GIVEN TASK:
Put the lines from the one containing "This screenshot has width=1058, height=499." through the one containing "[x=804, y=215]" into a JSON list of strings, one string per line, with blank lines skipped. Leave the pictures out of the list.

WORKING DATA:
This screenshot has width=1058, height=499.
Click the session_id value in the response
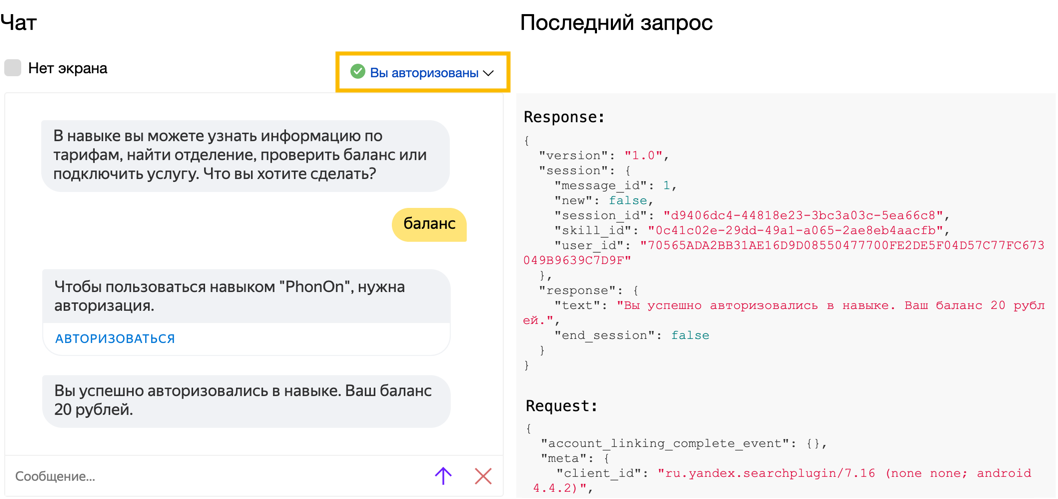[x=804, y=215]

--

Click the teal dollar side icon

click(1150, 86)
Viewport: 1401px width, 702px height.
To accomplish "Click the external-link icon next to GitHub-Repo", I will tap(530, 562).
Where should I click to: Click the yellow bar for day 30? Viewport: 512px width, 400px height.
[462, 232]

* * *

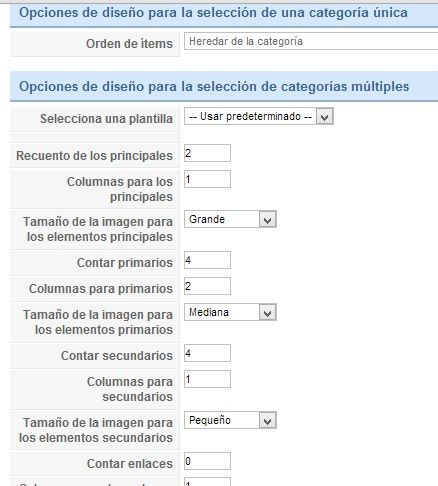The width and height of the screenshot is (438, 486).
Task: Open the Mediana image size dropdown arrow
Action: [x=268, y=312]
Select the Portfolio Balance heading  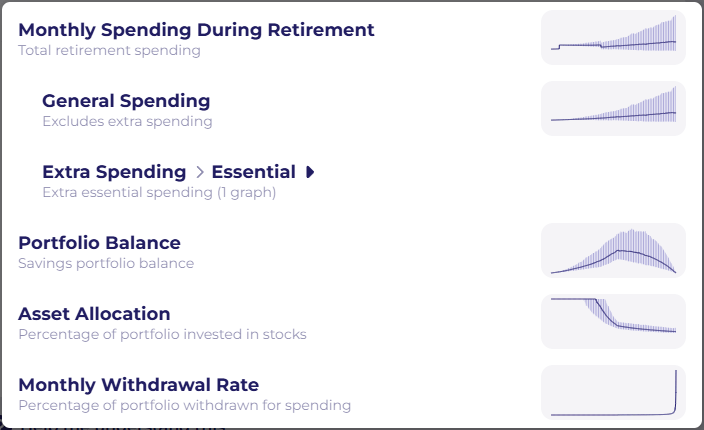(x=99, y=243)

THE COMPLETED TASK:
[
  "This screenshot has width=1058, height=499.",
  "Click the session_id value in the response",
  "[x=804, y=215]"
]